EXERCISE INSTRUCTIONS:
Within the data that follows, set down exactly the lines from the one containing "You are a computer-use" through the one containing "Instruction: Click the 起始时刻 time field", both ends included.

GIVEN DATA:
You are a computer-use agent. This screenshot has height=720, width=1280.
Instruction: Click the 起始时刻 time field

--

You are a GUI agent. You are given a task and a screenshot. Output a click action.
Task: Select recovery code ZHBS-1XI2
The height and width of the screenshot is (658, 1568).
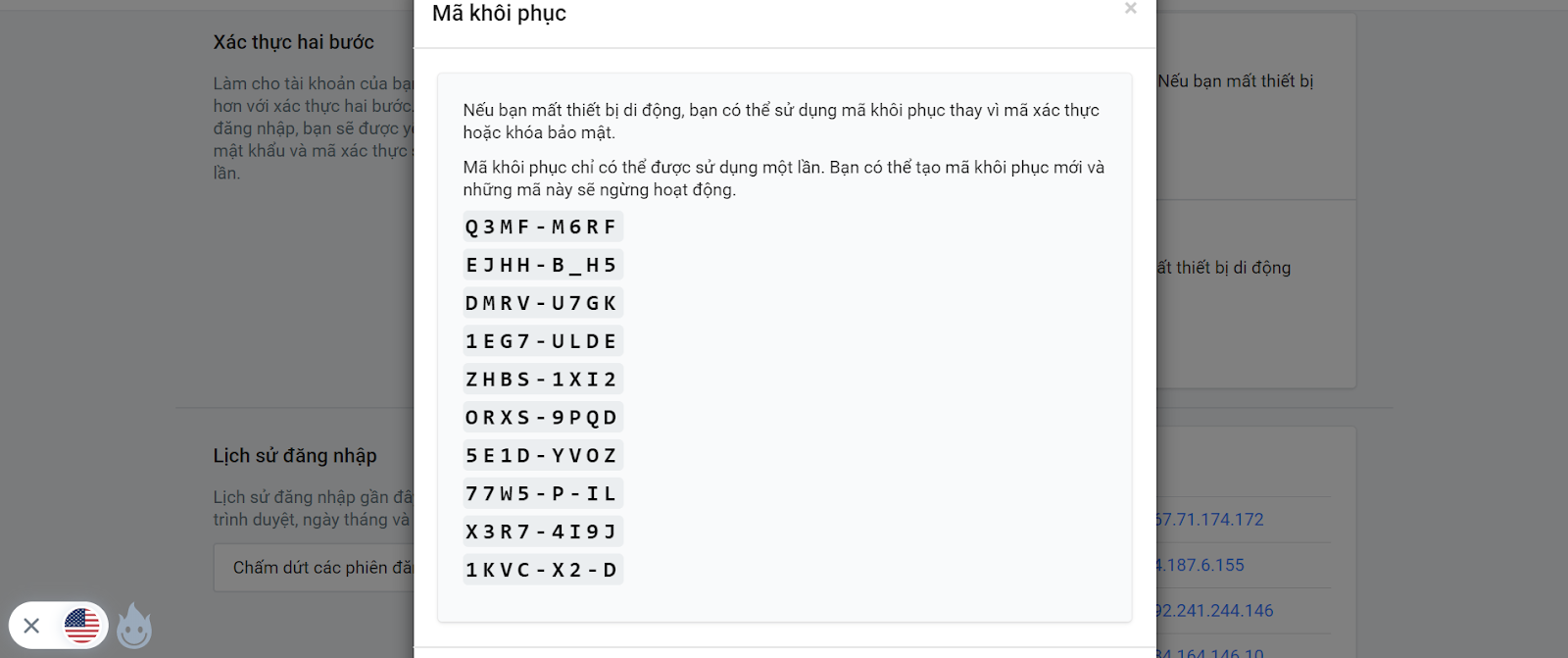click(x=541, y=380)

* * *

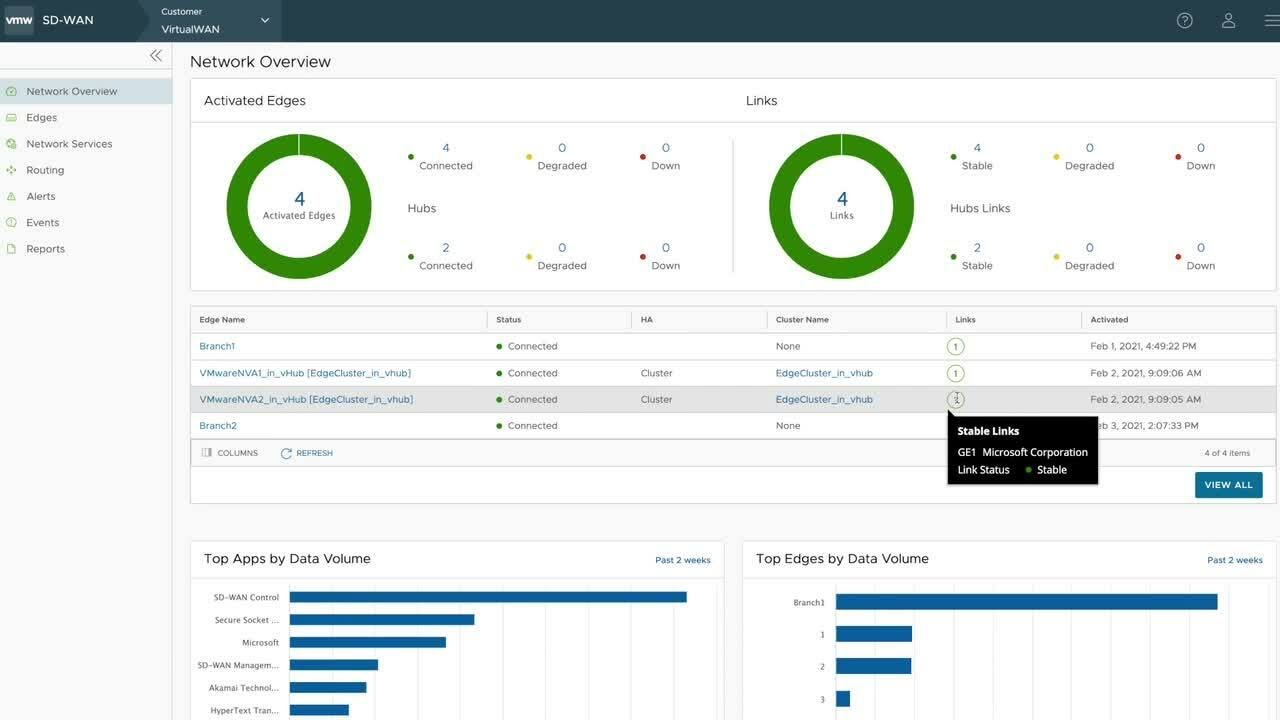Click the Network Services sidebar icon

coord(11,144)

TASK OUTPUT:
You are a computer-use agent. This screenshot has height=720, width=1280.
Instruction: Click the 起始时刻 time field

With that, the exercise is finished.